Due: April 1, 1996

Introduction

You will try to solve the Traveling Salesman Problem (TSP) in parallel. You are given a list of n cities along with the distances between each pair of cities. The goal is to find a tour which starts at the first city, visits each city exactly once and returns to the first city, such that the distance traveled is as small as possible. This problem is known to be NP-complete , i.e. no serial algorithm exists that runs in time polynomial in n, only in time exponential in n, and it is widely believed that no polynomial time algorithm exists. In practice, we want to compute an approximate solution, i.e. a single tour whose length is as short as possible, in a given amount of time.

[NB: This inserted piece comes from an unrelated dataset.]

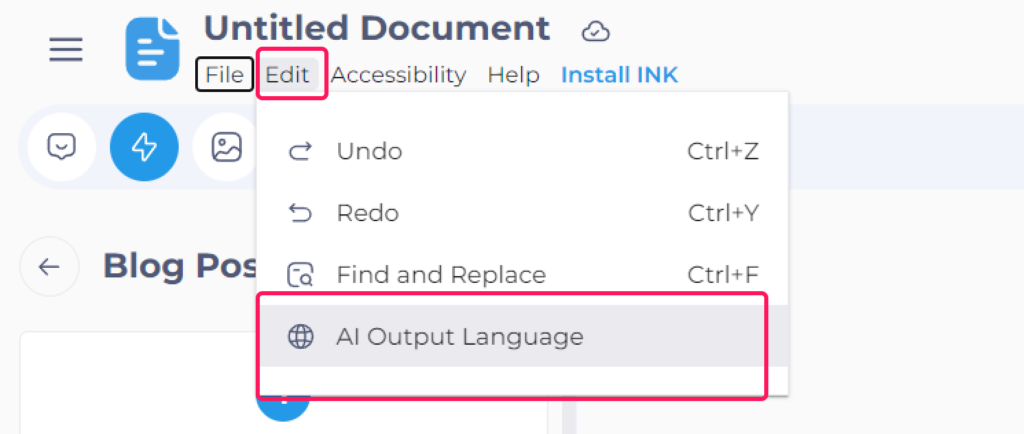
Task: Click the cloud saved status icon
Action: click(596, 31)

More formally, we are given a graph G=(N,V,W) consisting of a set N of n nodes (or cities), a set of edges V = {(i,j)} connecting cities, and a set of nonnegative weights W = {w(i,j)} giving the length of edge (i,j) (distance from city i to city j). The graph is directed, so that an edge (i,j) may only be traversed in the direction from i to j, and edge (j,i) may or may not exist. Similarly, w(i,j) does not necessarily equal w(j,i), if both edges exist.

There are a great many algorithms for this important problem, some of which take advantage of special properties like symmetry (edges (i,j) and (j,i) always exist or do not exist simultaneously, and w(i,j) = w(j,i)) and the triangle inequality (w(i,j) <= w(i,k) + w(k,j) for all i,j,k). In this assignment we assume none of these properties hold. For simplicity, though, we assume all edges (i,j) exist, and all w(i,j) are positive integers (note that setting some w(i,j) to be very large effectively excludes it from appearance in a solution).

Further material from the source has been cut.